Copy out the lines of the material below, from the line with "so click(x=515, y=418)." to the line with "Lines (Simple) is", both included.

--- Provided data ---

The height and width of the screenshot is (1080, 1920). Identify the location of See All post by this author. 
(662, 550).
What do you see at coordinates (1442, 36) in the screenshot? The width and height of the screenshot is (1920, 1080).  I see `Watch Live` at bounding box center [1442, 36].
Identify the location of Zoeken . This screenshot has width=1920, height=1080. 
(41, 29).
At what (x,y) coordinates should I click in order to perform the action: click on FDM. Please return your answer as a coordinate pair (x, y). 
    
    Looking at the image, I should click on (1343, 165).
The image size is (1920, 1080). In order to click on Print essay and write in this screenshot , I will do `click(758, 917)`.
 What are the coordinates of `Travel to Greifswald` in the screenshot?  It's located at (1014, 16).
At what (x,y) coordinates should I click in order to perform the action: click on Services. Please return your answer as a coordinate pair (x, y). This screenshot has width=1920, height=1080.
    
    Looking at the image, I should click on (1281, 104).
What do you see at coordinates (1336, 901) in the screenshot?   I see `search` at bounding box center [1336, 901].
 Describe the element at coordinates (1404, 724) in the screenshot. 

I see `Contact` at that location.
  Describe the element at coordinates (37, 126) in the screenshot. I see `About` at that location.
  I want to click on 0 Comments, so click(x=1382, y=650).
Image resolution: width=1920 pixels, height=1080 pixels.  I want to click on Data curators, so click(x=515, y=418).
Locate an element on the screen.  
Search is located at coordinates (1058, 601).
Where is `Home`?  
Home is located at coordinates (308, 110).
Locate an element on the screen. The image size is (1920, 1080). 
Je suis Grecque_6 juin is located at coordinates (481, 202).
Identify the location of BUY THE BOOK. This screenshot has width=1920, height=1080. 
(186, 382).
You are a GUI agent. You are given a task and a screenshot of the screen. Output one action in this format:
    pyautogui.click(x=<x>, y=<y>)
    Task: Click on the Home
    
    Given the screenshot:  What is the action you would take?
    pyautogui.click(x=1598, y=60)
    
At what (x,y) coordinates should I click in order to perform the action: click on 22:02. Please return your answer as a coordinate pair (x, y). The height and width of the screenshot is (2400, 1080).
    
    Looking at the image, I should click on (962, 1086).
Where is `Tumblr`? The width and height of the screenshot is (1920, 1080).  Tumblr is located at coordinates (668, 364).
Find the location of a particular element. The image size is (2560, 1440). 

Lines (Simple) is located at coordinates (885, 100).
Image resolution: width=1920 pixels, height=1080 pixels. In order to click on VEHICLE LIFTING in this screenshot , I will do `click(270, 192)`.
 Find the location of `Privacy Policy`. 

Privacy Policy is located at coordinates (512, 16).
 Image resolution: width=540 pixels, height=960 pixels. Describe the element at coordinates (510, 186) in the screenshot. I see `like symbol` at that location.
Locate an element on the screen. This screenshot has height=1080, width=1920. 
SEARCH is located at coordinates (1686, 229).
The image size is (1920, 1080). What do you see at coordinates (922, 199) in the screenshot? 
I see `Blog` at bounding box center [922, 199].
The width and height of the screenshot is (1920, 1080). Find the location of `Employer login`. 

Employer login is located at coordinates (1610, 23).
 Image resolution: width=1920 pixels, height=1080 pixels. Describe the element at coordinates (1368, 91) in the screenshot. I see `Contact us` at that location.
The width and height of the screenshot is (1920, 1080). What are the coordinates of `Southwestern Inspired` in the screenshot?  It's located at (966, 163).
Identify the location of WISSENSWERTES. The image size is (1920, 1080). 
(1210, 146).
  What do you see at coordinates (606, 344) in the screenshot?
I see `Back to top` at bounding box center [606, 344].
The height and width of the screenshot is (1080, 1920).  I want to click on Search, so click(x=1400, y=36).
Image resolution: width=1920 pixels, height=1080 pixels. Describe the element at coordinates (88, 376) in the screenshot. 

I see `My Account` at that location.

---

Solved exercise =
Image resolution: width=1920 pixels, height=1080 pixels.  I want to click on Data curators, so click(x=515, y=418).
Locate an element on the screen.  
Search is located at coordinates (1058, 601).
Where is `Home`?  
Home is located at coordinates (308, 110).
Locate an element on the screen. The image size is (1920, 1080). 
Je suis Grecque_6 juin is located at coordinates (481, 202).
Identify the location of BUY THE BOOK. This screenshot has width=1920, height=1080. 
(186, 382).
You are a GUI agent. You are given a task and a screenshot of the screen. Output one action in this format:
    pyautogui.click(x=<x>, y=<y>)
    Task: Click on the Home
    
    Given the screenshot:  What is the action you would take?
    pyautogui.click(x=1598, y=60)
    
At what (x,y) coordinates should I click in order to perform the action: click on 22:02. Please return your answer as a coordinate pair (x, y). The height and width of the screenshot is (2400, 1080).
    
    Looking at the image, I should click on (962, 1086).
Where is `Tumblr`? The width and height of the screenshot is (1920, 1080).  Tumblr is located at coordinates (668, 364).
Find the location of a particular element. The image size is (2560, 1440). 

Lines (Simple) is located at coordinates (885, 100).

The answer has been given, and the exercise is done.